The speaker is Dr. Christian Terboven from RWTH Aachen University. Christian works at the university's IT center and is an active member of the OpenMP language committee for many years. Video editing was done primarily by himself an Marc-André Hermanns (RWTH Aachen University). The quiz section was primarily developed by Tim Cramer (RWTH Aachen University). Other contributions came from practically all HPC.NRW members.
Topics
Overview
This session provides a brief history of OpenMP and then introduces the parallel region, one of the most fundamental concepts of OpenMP, used to mark code regions that are meant to be processed by multiple threads in parallel.
Worksharing
This session shows the concept of OpenMP worksharing, loop scheduling and synchronization mechanisms. After this tutorial session the programmer already has knowledge about the most common used OpenMP constructs and API functions.
Date Scoping
This session provides an overview on managing one of the most challenging parts of OpenMP: Data Scoping. It discusses the differences between private
, firstprivate
, lastprivate
and shared
variables and shows how to implement a scalable reduction.
False Sharing
This session explains the concept of caches in parallel computer architectures, discusses the problem of false sharing, shows how it influences the performance of OpenMP programs and how to avoid it.
Tasking
This session introduces another way to to express parallelism in OpenMP: Tasking. This concept enables the programmer to parallelize code regions with non-canonical loop forms or regions which do not use loops at all (including recursive algorithms). The tutorial explains how to use OpenMP tasking, how to synchonize, how to deal with cut-off strategies and how an OpenMP runtime environment manages the tasks in queues.
Tasking and Data Scoping
This session deepens the knowledge of OpenMP Tasking and Data Scoping by using an example which includes typical scenarios. Furthermore, aspects of the lifetime of a variable are discussed.
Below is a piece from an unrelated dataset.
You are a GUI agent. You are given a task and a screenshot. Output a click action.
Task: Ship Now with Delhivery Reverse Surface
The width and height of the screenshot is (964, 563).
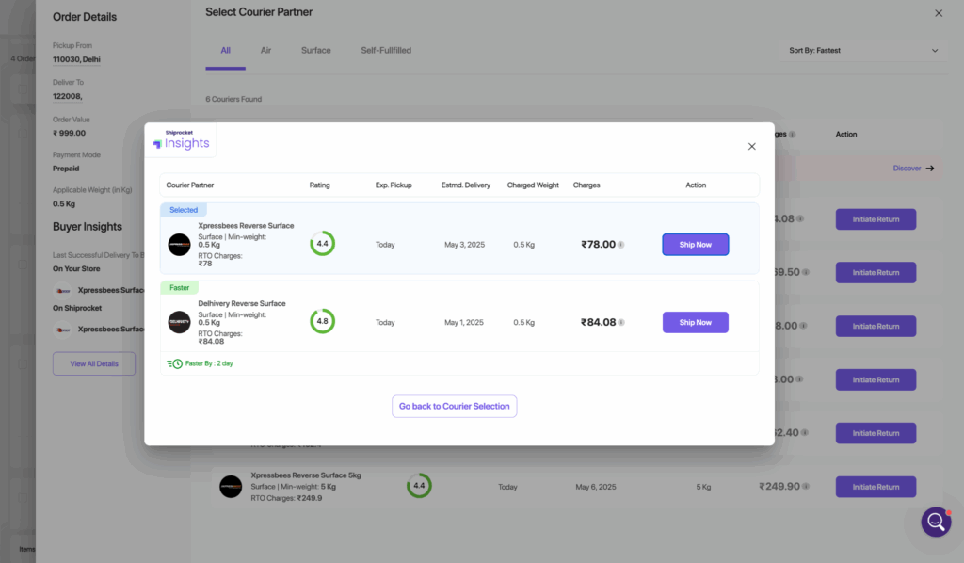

Tasking and Synchronization
This session discusses different synchonrization mechanisms for OpenMP Tasking.
Loops and Tasks
This session discusses the taskloop constructof OpenMP.
Tasking Example: Sudoko Solver
This part shows an example for an Sudoku solver using OpenMP Tasking.
Task Scheduling
This session discusses how task scheduling works in OpenMP.
Non-Uniform Memory Access
This session shows how a non-uniform memory access (NUMA) architecture influences the performance of OpenMP programs. It explains how distribute data and threads across NUMA domains and how to avoid uncontrolled data or thread migration.